Письмо писано не на отдельном листе, а в школьной тетрадке, и не имело ни начала, ни конца. В сумке же рядом с инструкцией о порядке составления полит-донесений Донцов обнаружил немецкую листовку с призывом к красноармейцам переходить на их сторону, то есть сдаваться в плен. Плен — это страшнее самой войны, и солдаты наслышаны о нем сполна. Не впервой и Донцов с содроганием в сердце прочел этот поклик в западню. Чуть «веселее» выглядела оборотная сторона листовки. На ней Гитлер наяривал на русском гармошке, а на рисунчатом облачке начертаны слова: «Широка страна моя родная…» Слева от него, на пороге Кремля сидел Сталин и дрынчал на балалайке с отбитым углом. Над его вздыбленным зачесом тоже витало облачко, но с иной песней: «Последний нонешний денечек…». Донцову хотелось истереть в прах эту смертельно опасную бумажку и топтать сапогами в землю, но раздумал — на полях листовки он прочел написанные химическим карандашом слова: «Собрано и уничтожено посредством сожжения 1987 экземпляров. Проведена политбеседа среди бойцов. Район Карачево. Политрук Лютов». Среди бумаг, блокнотов и немудреных туалетных причиндалов в сумке обнаружилась и небольшая, похожая на молитвенник, в потертой одежке книжица «И. С. Тургенев. Стихотворения в прозе». В нее была вложена фотокарточка Лютова. Очевидно, довоенная. В петличках — по красному кубарю. В курсантском облике виделось что-то молодецкое задорное. И только глаза за толстыми стекляшками очков выдавали внутреннюю недоверчивость и настороженность, словно у новорожденного. Но вдруг все видимое, давнишнее, вмиг смылось с карточки и явился другой лик. Глаза под синюшними веками, будто никогда и не открывались они, теперь не глядели сами, никто и не увидит их. Волосы на голове лежали прямо и послушно. Мертвый лоб политрука, походивший на скосок блеклой состарившейся луны, вызывал скорбь и тоску. По косине лица, от правого виска к левой петличке гимнастерки, пролегла слетевшая с куста сирени слюнявая паутинка минувшего бабьего лета…

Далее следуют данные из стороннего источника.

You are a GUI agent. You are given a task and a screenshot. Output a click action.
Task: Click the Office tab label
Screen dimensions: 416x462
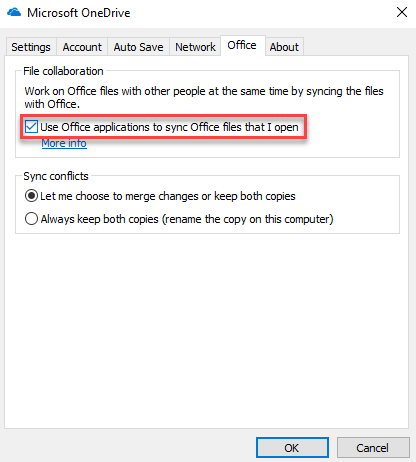(x=242, y=45)
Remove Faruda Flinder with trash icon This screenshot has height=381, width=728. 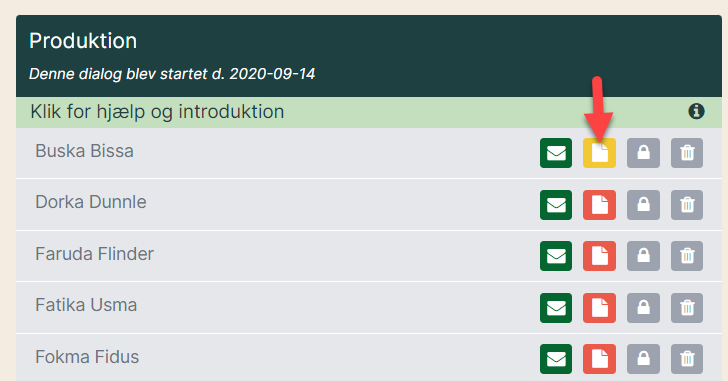687,256
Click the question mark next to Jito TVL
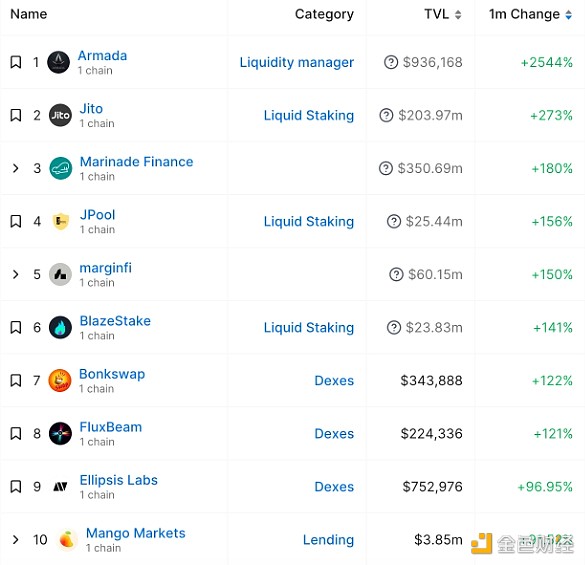This screenshot has width=585, height=565. pos(386,115)
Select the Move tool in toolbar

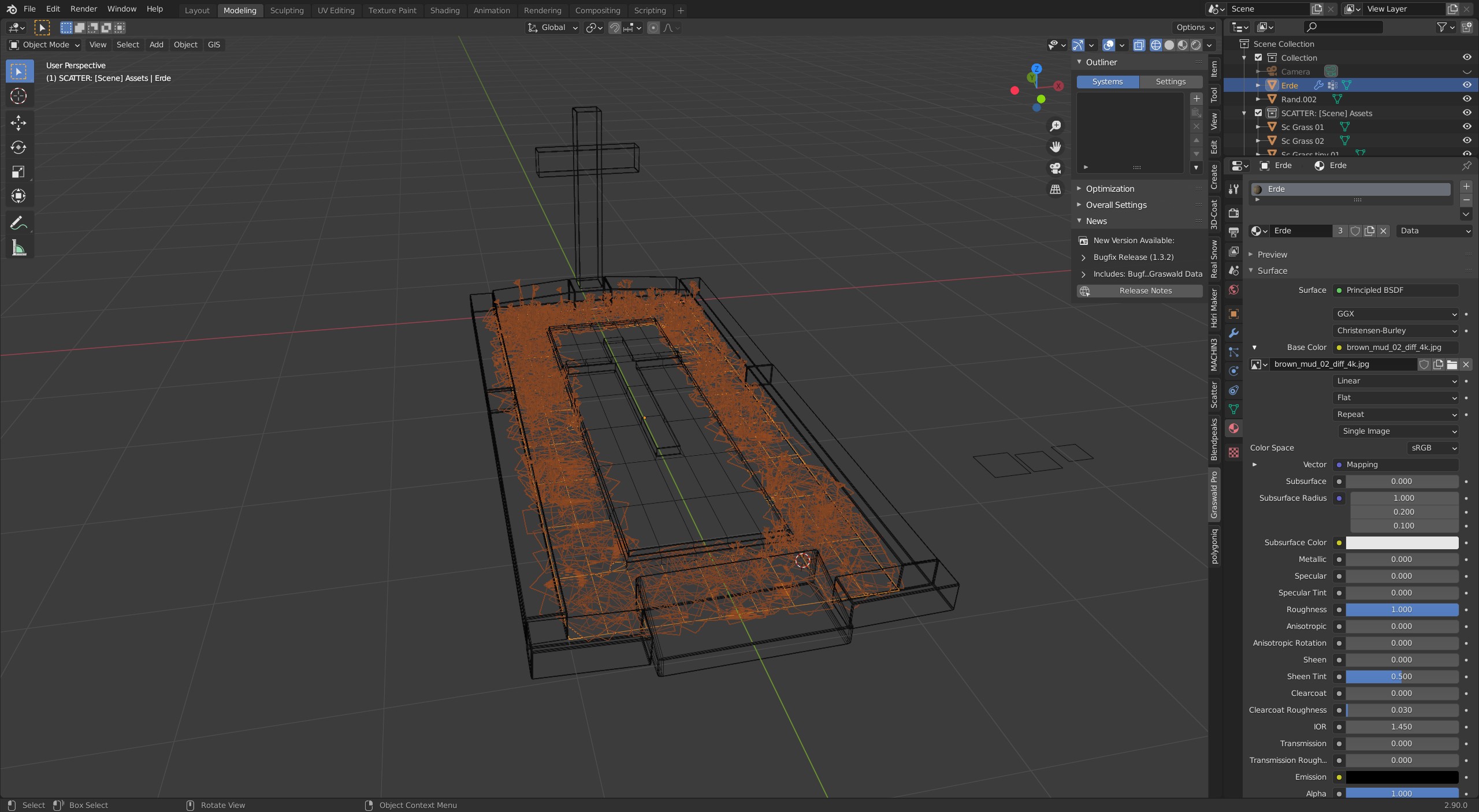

Донцов повернул карточку оборотной стороной, и видение исчезло. Вместо него перед глазами тут же обозначились старательно выведенные строки: «Вспомни нашу школу! «Как хороши, как свежи были розы…»… Леночке — от Ивана Лютова». Ниже девичьей рукой, как бы наскоро, с небрежением к школьному чистописанию, словно курица прошлась по мокрому снегу, было написано: «Возвертаю назад. Я сталинская комсомолка и, обмана к себе не допущу, хоть ты и надел чужую гимнастерку с ремнями. Е.»…
Донцов сложил в сумку Лютова все его пожитки, закопал ее в изголовье могилы и сел покурить, словно после тяжкого боя.
* * *
Пополудни того скорбного для Донцова дня в Плавске начались пожары. Сначала местные партийные активисты подожгли элеватор — густо запахло печеным хлебом. Потом, чуть ли не в полнеба, взметнулось пламя над нефтебазой. Заполыхали пекарня и мельница, станционные пакгаузы и пожарная каланча в центре города. Казалось, что вот-вот люди запалят собственные жилища, свои жгли свое. Этим самосожжением верно и преданно выполнялась директива Великого Сталина, данная им в выступлении 3-го июля: «… Не оставлять врагу ни одного паровоза, ни одного вагона, не оставлять противнику ни килограмма хлеба, ни литра горючего… Все ценное имущество, в том числе цветные металлы, хлеб и горючее, которое не может быть вывезено, должно уничтожаться…». Плавчане, в одиночку и малыми толпами, с посильным скарбом покидали город в поисках хоть какого-то убежища. Так, древний русский городок, насчитывающий с десяток тысяч обитателей, некогда вынесший опричнину Грозного, не пропустивший литовцев, шедших на подмогу к Мамаю и не поддавшись деникинцам в гражданскую, теперь Плавск, как бы покорившийся загодя, готовился к встрече с надменной, сытой, каленой в различных войнах, Европой.